## Directions:
Would you print all of the entries word for word?
■ ■ ■ ■ ■ ■ ■
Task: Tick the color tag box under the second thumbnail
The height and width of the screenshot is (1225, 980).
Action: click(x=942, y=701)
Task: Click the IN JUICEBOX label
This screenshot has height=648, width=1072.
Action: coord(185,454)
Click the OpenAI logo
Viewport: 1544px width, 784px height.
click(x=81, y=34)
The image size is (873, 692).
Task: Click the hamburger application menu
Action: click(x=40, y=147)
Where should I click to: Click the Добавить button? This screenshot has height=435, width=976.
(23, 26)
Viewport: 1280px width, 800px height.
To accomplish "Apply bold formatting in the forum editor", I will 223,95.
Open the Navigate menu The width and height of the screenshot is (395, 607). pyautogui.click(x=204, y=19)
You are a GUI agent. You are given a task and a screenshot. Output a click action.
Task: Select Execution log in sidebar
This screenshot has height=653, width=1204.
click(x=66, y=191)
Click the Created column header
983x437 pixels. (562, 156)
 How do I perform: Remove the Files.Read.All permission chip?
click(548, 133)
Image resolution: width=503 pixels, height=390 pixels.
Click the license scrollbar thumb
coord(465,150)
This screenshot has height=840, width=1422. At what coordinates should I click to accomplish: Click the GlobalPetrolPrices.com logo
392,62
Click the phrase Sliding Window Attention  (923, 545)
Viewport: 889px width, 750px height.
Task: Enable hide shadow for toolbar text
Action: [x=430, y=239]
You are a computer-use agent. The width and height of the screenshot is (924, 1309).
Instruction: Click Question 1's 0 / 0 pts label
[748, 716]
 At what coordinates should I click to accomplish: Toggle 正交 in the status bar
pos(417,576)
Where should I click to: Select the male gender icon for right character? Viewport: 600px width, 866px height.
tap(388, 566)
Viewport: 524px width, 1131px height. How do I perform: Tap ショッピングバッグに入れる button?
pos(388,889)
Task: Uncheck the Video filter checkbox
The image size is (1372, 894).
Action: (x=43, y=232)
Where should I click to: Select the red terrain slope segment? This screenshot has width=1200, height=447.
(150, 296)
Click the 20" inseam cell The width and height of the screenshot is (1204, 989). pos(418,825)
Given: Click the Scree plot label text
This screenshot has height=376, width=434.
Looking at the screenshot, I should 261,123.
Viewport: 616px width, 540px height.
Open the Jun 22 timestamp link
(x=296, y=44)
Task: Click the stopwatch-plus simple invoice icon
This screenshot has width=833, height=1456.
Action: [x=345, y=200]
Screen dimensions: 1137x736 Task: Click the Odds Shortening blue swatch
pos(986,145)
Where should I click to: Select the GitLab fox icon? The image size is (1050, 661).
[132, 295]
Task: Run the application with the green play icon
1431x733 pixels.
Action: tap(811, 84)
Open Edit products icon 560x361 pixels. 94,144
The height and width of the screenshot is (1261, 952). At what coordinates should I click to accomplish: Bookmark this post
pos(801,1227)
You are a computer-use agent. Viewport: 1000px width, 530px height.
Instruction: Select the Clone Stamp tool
■ ■ ■ ■ ■ ■ ■
## Task result:
Task: Tick the color tag box under the second thumbnail
The height and width of the screenshot is (1225, 980).
Action: click(x=942, y=701)
Task: Click the IN JUICEBOX label
This screenshot has height=648, width=1072.
Action: coord(185,454)
Click the OpenAI logo
Viewport: 1544px width, 784px height.
click(x=81, y=34)
The image size is (873, 692).
Task: Click the hamburger application menu
Action: click(x=40, y=147)
Where should I click to: Click the Добавить button? This screenshot has height=435, width=976.
(23, 26)
Viewport: 1280px width, 800px height.
To accomplish "Apply bold formatting in the forum editor", I will 223,95.
Open the Navigate menu The width and height of the screenshot is (395, 607). pyautogui.click(x=204, y=19)
You are a GUI agent. You are given a task and a screenshot. Output a click action.
Task: Select Execution log in sidebar
This screenshot has height=653, width=1204.
click(x=66, y=191)
Click the Created column header
983x437 pixels. (562, 156)
 How do I perform: Remove the Files.Read.All permission chip?
click(548, 133)
Image resolution: width=503 pixels, height=390 pixels.
Click the license scrollbar thumb
coord(465,150)
This screenshot has height=840, width=1422. At what coordinates should I click to accomplish: Click the GlobalPetrolPrices.com logo
392,62
Click the phrase Sliding Window Attention  (923, 545)
Viewport: 889px width, 750px height.
Task: Enable hide shadow for toolbar text
Action: [x=430, y=239]
You are a computer-use agent. The width and height of the screenshot is (924, 1309).
Instruction: Click Question 1's 0 / 0 pts label
[748, 716]
 At what coordinates should I click to accomplish: Toggle 正交 in the status bar
pos(417,576)
Where should I click to: Select the male gender icon for right character? Viewport: 600px width, 866px height.
tap(388, 566)
Viewport: 524px width, 1131px height. How do I perform: Tap ショッピングバッグに入れる button?
pos(388,889)
Task: Uncheck the Video filter checkbox
The image size is (1372, 894).
Action: (x=43, y=232)
Where should I click to: Select the red terrain slope segment? This screenshot has width=1200, height=447.
(150, 296)
Click the 20" inseam cell The width and height of the screenshot is (1204, 989). pos(418,825)
Given: Click the Scree plot label text
This screenshot has height=376, width=434.
Looking at the screenshot, I should 261,123.
Viewport: 616px width, 540px height.
Open the Jun 22 timestamp link
(x=296, y=44)
Task: Click the stopwatch-plus simple invoice icon
This screenshot has width=833, height=1456.
Action: [x=345, y=200]
Screen dimensions: 1137x736 Task: Click the Odds Shortening blue swatch
pos(986,145)
Where should I click to: Select the GitLab fox icon? The image size is (1050, 661).
[132, 295]
Task: Run the application with the green play icon
1431x733 pixels.
Action: tap(811, 84)
Open Edit products icon 560x361 pixels. 94,144
The height and width of the screenshot is (1261, 952). At what coordinates should I click to accomplish: Bookmark this post
pos(801,1227)
You are a computer-use agent. Viewport: 1000px width, 530px height.
Instruction: Select the Clone Stamp tool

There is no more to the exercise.